## WHAT YOU WILL DO
What you produce should match the records below precisely, except that images are removed.

## THE INPUT
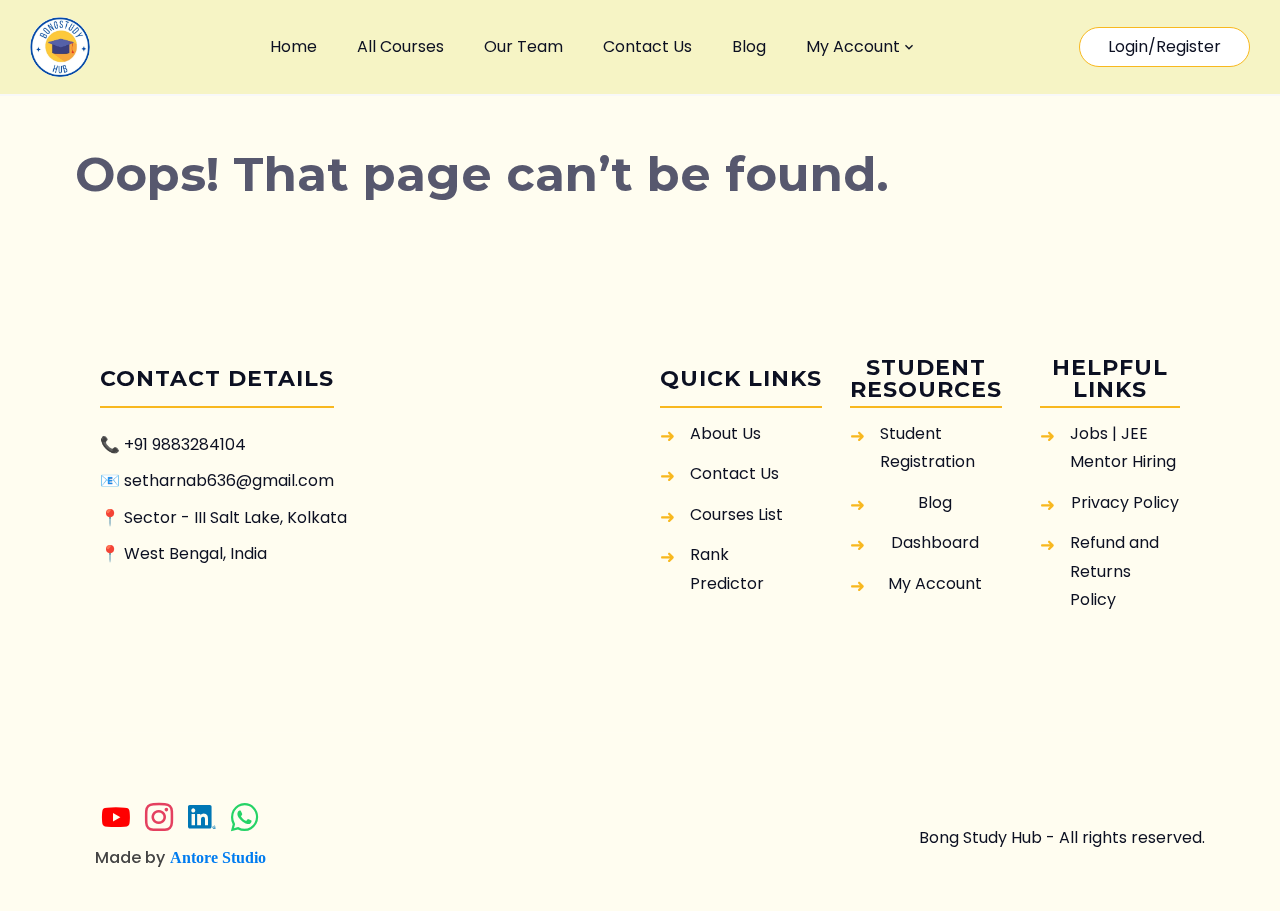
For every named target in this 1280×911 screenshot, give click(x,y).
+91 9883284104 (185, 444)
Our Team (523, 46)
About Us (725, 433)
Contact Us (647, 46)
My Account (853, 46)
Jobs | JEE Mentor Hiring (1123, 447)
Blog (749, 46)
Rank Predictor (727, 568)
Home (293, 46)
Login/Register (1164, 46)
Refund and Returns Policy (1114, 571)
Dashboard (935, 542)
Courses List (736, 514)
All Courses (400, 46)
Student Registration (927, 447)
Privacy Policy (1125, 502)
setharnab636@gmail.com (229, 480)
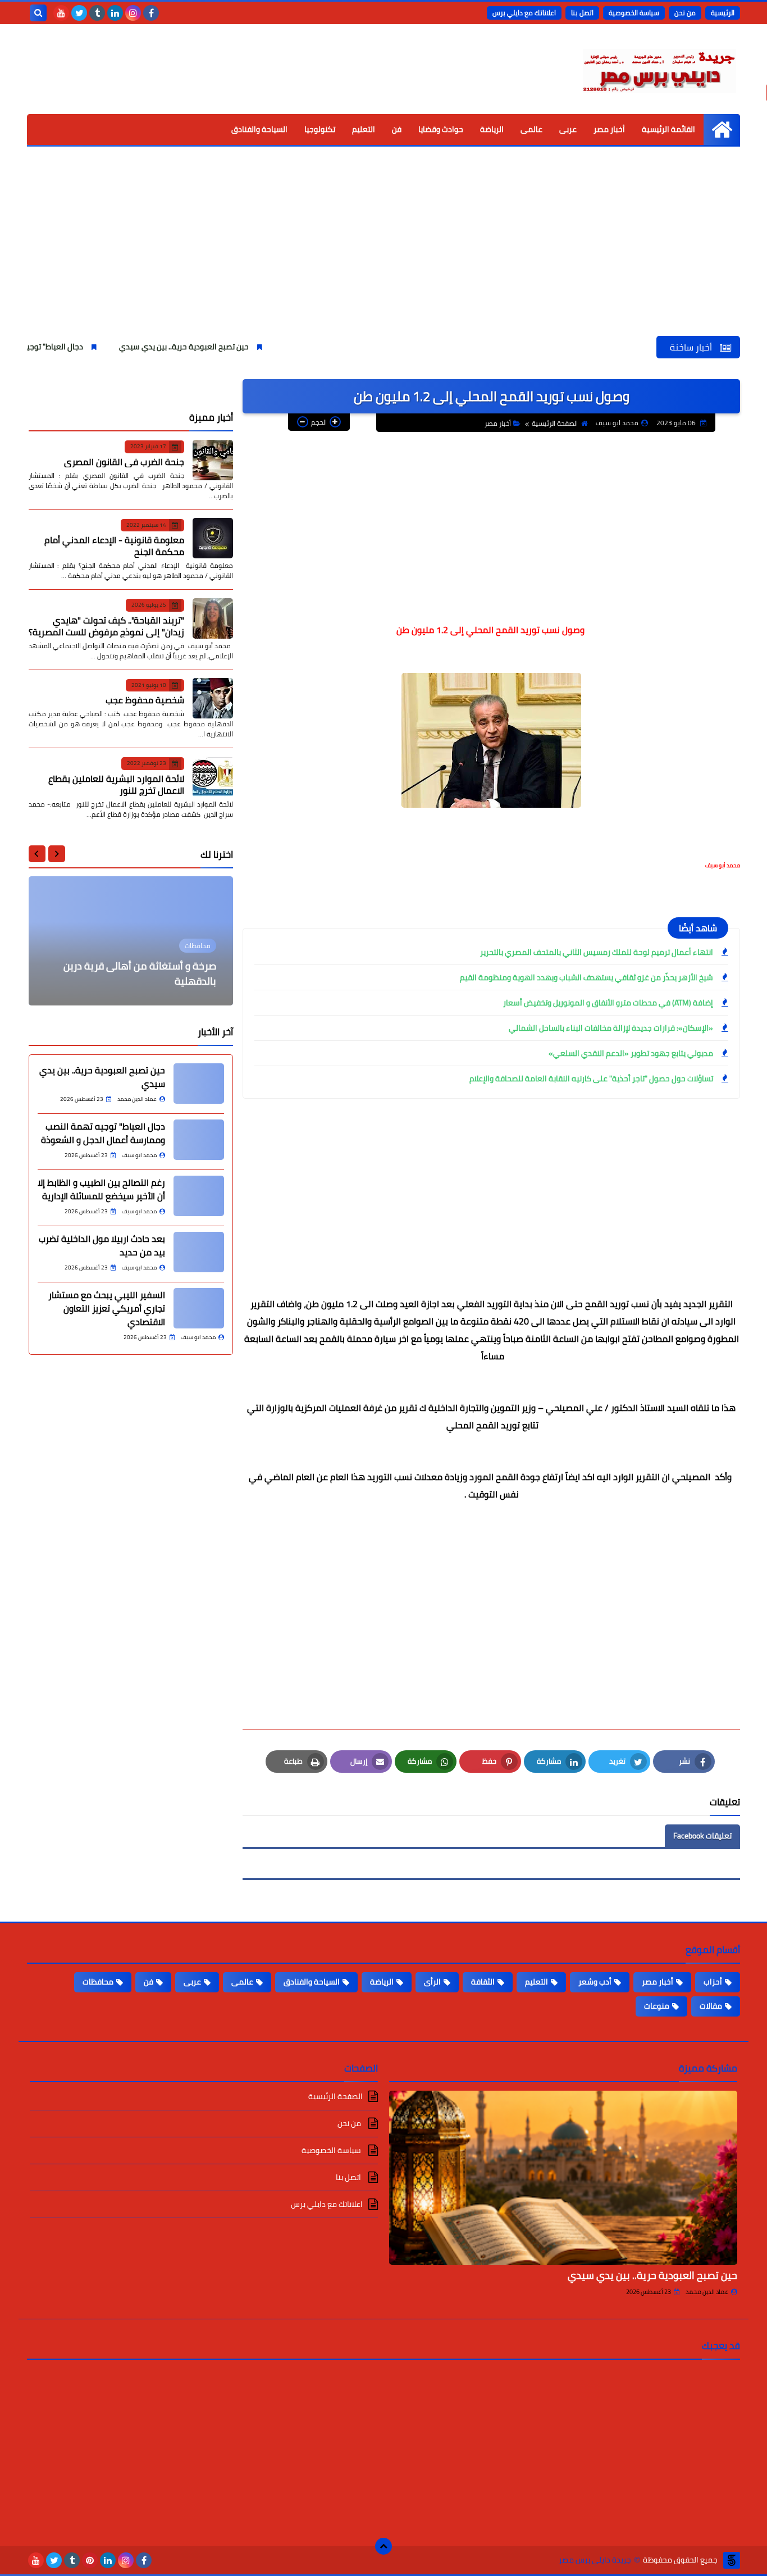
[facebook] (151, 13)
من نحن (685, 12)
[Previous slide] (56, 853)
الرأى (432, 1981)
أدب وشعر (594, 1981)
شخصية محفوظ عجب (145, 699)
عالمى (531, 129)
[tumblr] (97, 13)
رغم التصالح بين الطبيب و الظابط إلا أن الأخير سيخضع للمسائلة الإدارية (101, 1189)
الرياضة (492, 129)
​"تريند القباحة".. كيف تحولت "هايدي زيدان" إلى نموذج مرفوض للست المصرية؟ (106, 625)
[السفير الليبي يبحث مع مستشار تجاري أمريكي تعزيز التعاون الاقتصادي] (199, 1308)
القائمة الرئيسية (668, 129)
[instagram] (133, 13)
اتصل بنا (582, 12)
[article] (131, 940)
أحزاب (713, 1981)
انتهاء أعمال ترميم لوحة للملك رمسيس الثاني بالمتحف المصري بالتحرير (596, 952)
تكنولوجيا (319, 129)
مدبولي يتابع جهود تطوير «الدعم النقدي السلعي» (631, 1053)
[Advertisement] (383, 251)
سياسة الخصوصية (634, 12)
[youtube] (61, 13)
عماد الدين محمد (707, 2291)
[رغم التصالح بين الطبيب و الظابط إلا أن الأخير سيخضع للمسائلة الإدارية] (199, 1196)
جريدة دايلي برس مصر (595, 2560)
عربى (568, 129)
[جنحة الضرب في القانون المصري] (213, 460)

## YOUR RESPONSE
For every named target in this 1280×911 screenshot, give click(x,y).
+91 9883284104 (185, 444)
Our Team (523, 46)
About Us (725, 433)
Contact Us (647, 46)
My Account (853, 46)
Jobs | JEE Mentor Hiring (1123, 447)
Blog (749, 46)
Rank Predictor (727, 568)
Home (293, 46)
Login/Register (1164, 46)
Refund and Returns Policy (1114, 571)
Dashboard (935, 542)
Courses List (736, 514)
All Courses (400, 46)
Student Registration (927, 447)
Privacy Policy (1125, 502)
setharnab636@gmail.com (229, 480)
[facebook] (151, 13)
من نحن (685, 12)
[Previous slide] (56, 853)
الرأى (432, 1981)
أدب وشعر (594, 1981)
شخصية محفوظ عجب (145, 699)
عالمى (531, 129)
[tumblr] (97, 13)
رغم التصالح بين الطبيب و الظابط إلا أن الأخير سيخضع للمسائلة الإدارية (101, 1189)
الرياضة (492, 129)
​"تريند القباحة".. كيف تحولت "هايدي زيدان" إلى نموذج مرفوض للست المصرية؟ (106, 625)
[السفير الليبي يبحث مع مستشار تجاري أمريكي تعزيز التعاون الاقتصادي] (199, 1308)
القائمة الرئيسية (668, 129)
[instagram] (133, 13)
اتصل بنا (582, 12)
[article] (131, 940)
أحزاب (713, 1981)
انتهاء أعمال ترميم لوحة للملك رمسيس الثاني بالمتحف المصري بالتحرير (596, 952)
تكنولوجيا (319, 129)
مدبولي يتابع جهود تطوير «الدعم النقدي السلعي» (631, 1053)
[Advertisement] (383, 251)
سياسة الخصوصية (634, 12)
[youtube] (61, 13)
عماد الدين محمد (707, 2291)
[رغم التصالح بين الطبيب و الظابط إلا أن الأخير سيخضع للمسائلة الإدارية] (199, 1196)
جريدة دايلي برس مصر (595, 2560)
عربى (568, 129)
[جنحة الضرب في القانون المصري] (213, 460)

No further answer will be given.